After the above published, Pál emailed. "I’m happy to read that you prefer the new 5’s sound to the 4Pro. The 5 represents the essence of my personal journey into the 'science' of audio signal attenuation. Perhaps it could be useful if I summarized it. My engineering heart bleeds when I see and hear the consequences of gain poisoning where source components run gain often in excess of x 10-100 of what's required just to claim superior S/NR (typical for DACs) without concern for any negative impact on the total chain. The best attenuator is none at all. This would need true variable gain in all source components or power amps. [Enter my Sonnet Audio Pasithea DAC; and my Enleum AMP-23R. Both only generate the voltage gain we set – Ed.] That's different from attenuation, be it digital or analog, stepped resistors or chips. This would naturally prevent redundant high gain which demonstrably degrades overall sound quality. The gain/cut roller coaster of a hifi's signal path is one of the worst most incomprehensible but least understood secrets of consumer hifi. Without this imbalance my autoformers wouldn't need more than 30dB cut, overall system distortion would be lower and resolution and transparency far better. Where attenuation is required, especially high amounts, the least harmful most transparent solution is an AVC due to its energy conversion rather than energy dumping. But, we must specify the operating parameters of our magnetic converters most carefully. These are far more complex parts than typical resistor networks. The question isn't whether an AVC is purely passive or hybrid. Key is it being the best possible match with its environment i.e. the full system. Wherever a system suffers a gross gain mismatch to require high attenuation, applying highest possible magnetic conversion prior to trimming less than 10% resistively or even in the digital domain will greatly improve the result to avoid the boring sound of dynamic compression and overall color fading. That's where the MatchMaker can offer an incomparably greater improvement in the roller-coaster gain chain than yet one more fancy cable or tweak."

To test this, Ferrum's Wandla DAC presented a golden op. Its circuit is groomed for 'pro' specs of 9.5/4.75Vrms on XLR/RCA. With options for digital or analog attenuation—the former stock ESS code, the latter a Muses ladder on a chip followed by extra opamp buffer—Wandla offers up to -12dB of trim for its digital inputs; and ±12dB for its analog input. Applying pre trim recalibrates the volume scale to lower the voltage which now represents 100. In my main system, already standard 2V outputs require ~30dB attenuation. Wandla could invoke ~50dB. Hello MatchMaker on its -24dB tab. Pál's hi-cut version could have done up to 40dB. My 250-watt Kinki Studio monos sport 1.45Vrms input sensitivity.
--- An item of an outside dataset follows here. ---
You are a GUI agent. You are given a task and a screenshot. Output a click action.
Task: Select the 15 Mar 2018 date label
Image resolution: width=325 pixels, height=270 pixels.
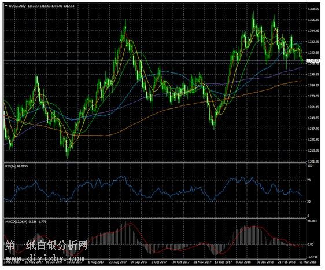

It had Wandla's balanced gain 6½ x higher than necessary to drive them to full output. With my MatchMaker sample RCA only, I still had an excess x 3¼ ratio. That was an ideal gain-poisoning context for MatchMaker to take its vows and hope for happy ever after. Eliminating 24dB of voltage gain—nearly what a Pass amp packs—without turning it to heat did impact resolution. Swaps between DAC direct and MatchMaker took less than a minute to accomplish. Whilst Wandla still couldn't match the widebander-type immediacy and zoom of my Sonnet Pasithea DAC with variable reference voltage for true flexi gain involving zero attenuation, inserting MatchMaker narrowed the gap. Within the context of extreme speaker efficiencies like horns, I'd expect the difference in gain-based noise and undue thickness plus the ground interruptor function of autoformers to be more pronounced still. For them Pál's 'gizmo' could be a real lifesaver. As to piggybacking magnetic attenuation to Pasithea's variable gain and low 16Ω output impedance, I heard no resolution/immediacy benefits. What I did hear was a certain textural viscosity. I took that to be a remnant or distillate of why ironmen aka valve hounds insist on input transformers, interstage transformers, output transformers; the more iron the better. If that certain wetness is a flavor which transformers impart aside from assorted demerits, perhaps what the icOn 5 behind Pasithea did was a related echo without the shadows?